Class I Antigen Expression in Line 1 Cells: Molecular Biology and Immunological Effects

Abstract

Cultured line 1 murine lung carcinoma cells normally express very low levels of class I H-2 antigens. We have continued our investigations of line 1 lung carcinoma cells to understand the molecular basis of decreased expression of class I H-2 antigens and class I antigen induction with dimethyl sulfoxide (DMSO). We show that line 1, a murine lung carcinoma cell line, has low levels of class I antigens (H-2K, D, and L) because it is deficient in both class I and beta2-microglobulin (B2M) RNAs, and tha. the mRNAs can be coordinately induced with dimethyl sulfoxide (DMSO). Our experiments suggest that interferon can induce surface expression of class I antigens but may act through a different mechanism than DMSO in inducing class I antigens. To further evaluate the regulation of class I expression, H-2Dp genes were transfected into line 1 cells. The transfected H-2 genes appear to be constitutively expressed at much higher levels than are the endogenous class I genes and are associated with endogenous B2M protein.

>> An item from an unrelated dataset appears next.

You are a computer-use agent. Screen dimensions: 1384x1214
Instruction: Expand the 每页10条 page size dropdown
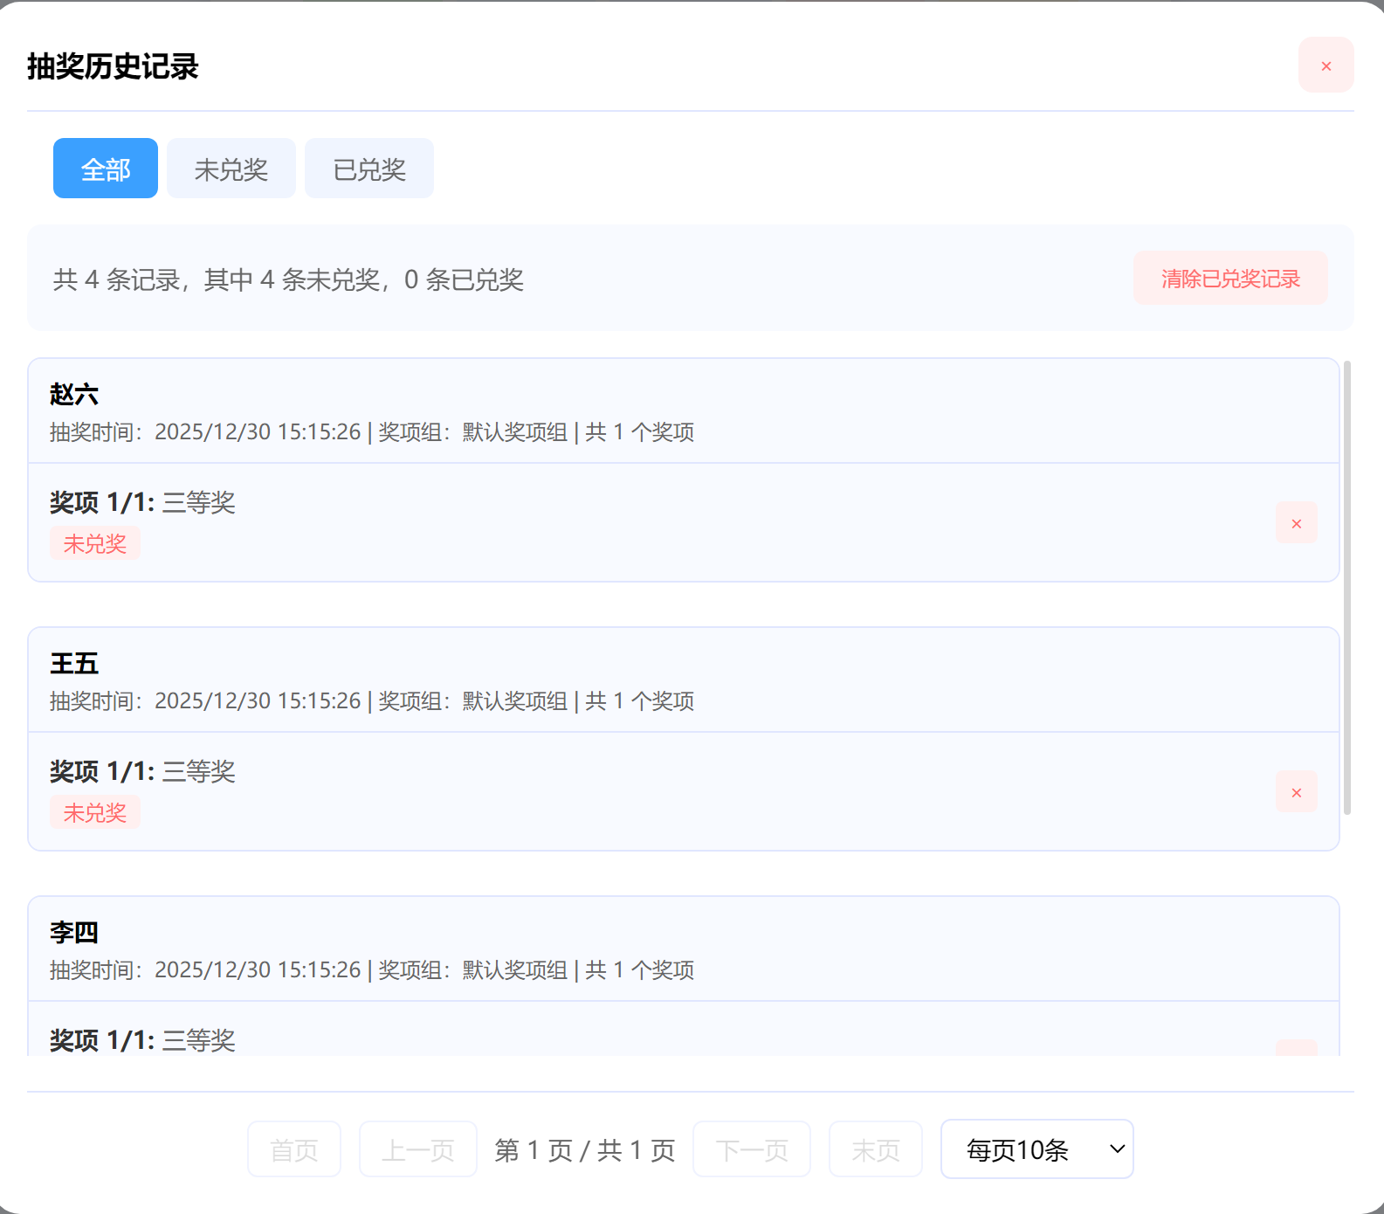[x=1036, y=1149]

Surface expression of the DP antigens on the transfectants is induced similar to the endogenous H-2d haplotype class I antigens following treatment with DMSO. All the DP transfectants had increased levels of B2M mRNA as well as higher levels of class I RNA when compared to control or untransfected line 1 cells. These results suggest that the regulation of class I and B2M genes is linked and that expression of class I genes can affect expression of B2M genes.